Transport not only concerns the movement of people, it also relates to the movement of goods so our consumption patterns are also closely linked with the issue of travel.

Food miles

How often have you gone into a supermarket and come home with apples from New Zealand instead of fruit that was produced locally?

Every product that is not made or produced in your local area has to be transported from a farm or production site, to a factory or processors, to a distribution centre, to an airport, to another airport, to another distribution centre, to your local shop or supermarket. Think of the ‘food miles’ attached to something as simple as an apple! Have a look at the labels on your clothes and furniture to see where they come from. Often produce from far away is chosen for its ability to 'travel well' rather than for its taste! It is often picked when it is still unripe and artificially ripened along the many miles it has to travel to make it to our supermarkets. Road freight experienced the largest growth in transport energy use since 1990 increasing by 255%.

Local Food & Local Goods

Would it be possible to source any of the products you use in your home from a local supplier?

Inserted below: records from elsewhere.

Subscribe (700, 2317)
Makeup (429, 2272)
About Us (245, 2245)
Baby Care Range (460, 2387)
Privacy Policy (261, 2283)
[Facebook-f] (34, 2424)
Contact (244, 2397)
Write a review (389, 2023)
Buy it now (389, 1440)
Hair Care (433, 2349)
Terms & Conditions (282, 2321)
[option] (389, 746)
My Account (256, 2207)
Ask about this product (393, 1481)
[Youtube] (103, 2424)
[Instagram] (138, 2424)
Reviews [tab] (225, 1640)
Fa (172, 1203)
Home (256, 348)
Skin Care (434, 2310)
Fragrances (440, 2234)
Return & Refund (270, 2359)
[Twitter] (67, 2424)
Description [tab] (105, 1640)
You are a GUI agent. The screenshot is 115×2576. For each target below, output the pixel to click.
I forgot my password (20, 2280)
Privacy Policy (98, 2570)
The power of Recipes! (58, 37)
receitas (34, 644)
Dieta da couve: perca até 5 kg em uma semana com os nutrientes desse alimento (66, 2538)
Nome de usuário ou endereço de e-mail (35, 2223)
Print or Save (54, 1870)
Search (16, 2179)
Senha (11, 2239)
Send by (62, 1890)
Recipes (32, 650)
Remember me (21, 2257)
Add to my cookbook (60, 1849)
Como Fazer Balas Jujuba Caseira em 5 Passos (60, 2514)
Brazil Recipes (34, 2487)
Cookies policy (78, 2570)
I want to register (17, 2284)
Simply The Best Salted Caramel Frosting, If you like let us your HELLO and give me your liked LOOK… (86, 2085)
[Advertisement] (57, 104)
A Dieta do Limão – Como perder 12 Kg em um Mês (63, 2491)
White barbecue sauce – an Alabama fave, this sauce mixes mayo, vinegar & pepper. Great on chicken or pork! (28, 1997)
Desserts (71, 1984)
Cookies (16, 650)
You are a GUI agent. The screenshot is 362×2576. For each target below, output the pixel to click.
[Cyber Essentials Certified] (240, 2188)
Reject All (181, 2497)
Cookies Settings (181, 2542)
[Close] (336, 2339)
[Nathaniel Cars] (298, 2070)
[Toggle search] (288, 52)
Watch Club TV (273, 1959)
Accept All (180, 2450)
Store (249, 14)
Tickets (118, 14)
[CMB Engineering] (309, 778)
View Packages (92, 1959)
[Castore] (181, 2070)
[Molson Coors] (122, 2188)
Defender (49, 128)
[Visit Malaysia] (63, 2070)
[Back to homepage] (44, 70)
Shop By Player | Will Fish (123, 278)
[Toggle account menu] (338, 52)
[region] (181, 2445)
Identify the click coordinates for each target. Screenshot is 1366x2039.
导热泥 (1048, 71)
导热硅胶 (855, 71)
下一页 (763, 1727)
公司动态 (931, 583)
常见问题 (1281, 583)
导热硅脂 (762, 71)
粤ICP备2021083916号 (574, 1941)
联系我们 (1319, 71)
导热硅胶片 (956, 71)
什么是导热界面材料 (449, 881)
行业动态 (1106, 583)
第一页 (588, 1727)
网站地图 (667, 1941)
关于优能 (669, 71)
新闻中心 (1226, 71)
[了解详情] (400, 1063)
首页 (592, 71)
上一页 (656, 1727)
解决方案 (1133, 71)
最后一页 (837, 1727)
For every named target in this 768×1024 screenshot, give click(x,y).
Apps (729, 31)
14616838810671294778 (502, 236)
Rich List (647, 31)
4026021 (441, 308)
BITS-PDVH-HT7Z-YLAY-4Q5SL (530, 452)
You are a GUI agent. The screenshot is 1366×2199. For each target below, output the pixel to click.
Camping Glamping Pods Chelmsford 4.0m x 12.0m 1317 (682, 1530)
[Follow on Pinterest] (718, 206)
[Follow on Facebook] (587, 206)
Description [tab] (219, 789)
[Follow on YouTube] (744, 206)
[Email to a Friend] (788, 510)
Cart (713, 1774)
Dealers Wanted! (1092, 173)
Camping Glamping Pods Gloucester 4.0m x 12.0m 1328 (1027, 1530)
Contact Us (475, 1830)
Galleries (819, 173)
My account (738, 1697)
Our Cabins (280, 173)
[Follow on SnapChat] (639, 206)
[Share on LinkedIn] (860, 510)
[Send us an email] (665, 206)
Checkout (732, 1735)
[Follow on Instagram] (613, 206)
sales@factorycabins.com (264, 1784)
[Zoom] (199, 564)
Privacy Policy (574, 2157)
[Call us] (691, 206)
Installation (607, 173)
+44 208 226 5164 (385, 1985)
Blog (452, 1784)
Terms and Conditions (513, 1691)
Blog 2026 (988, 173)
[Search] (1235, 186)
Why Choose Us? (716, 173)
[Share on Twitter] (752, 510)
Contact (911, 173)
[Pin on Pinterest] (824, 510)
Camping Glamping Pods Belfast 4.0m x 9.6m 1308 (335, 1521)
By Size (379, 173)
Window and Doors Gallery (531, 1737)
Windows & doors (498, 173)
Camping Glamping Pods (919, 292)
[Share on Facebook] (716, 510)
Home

  • You’d be reducing the energy used to bring that product to you, as well as supporting your local economy.
  • Considering that we are heavily dependent on imported oil products for transport energy (99%, SEAI 2014), sourcing products locally would be a step towards self-sufficiency.
  • Consider buying food from your local famers' market or country market - it is likely that the goods have been grown or produced close to your home and if in doubt, you can always ask the seller! Visiting markets is a great way to get the freshest local produce and mingle with the community while supporting local producers - again, asking the stall holder about the origin of the goods is often the only way to find out where the produce comes from.

Supermarket shopping

When you are in the supermarket, try to buy the fruit and vegetables that have been grown in Ireland. You'd be surprised to see on display, strawberries from both Ireland and the USA; tomatoes from both Ireland and Spain, potatoes from both Israel and Ireland, etc. Buying the Irish food guarantees that the transport costs are lower, the food is likely to be fresher and have more flavour and your choice will help support home industries.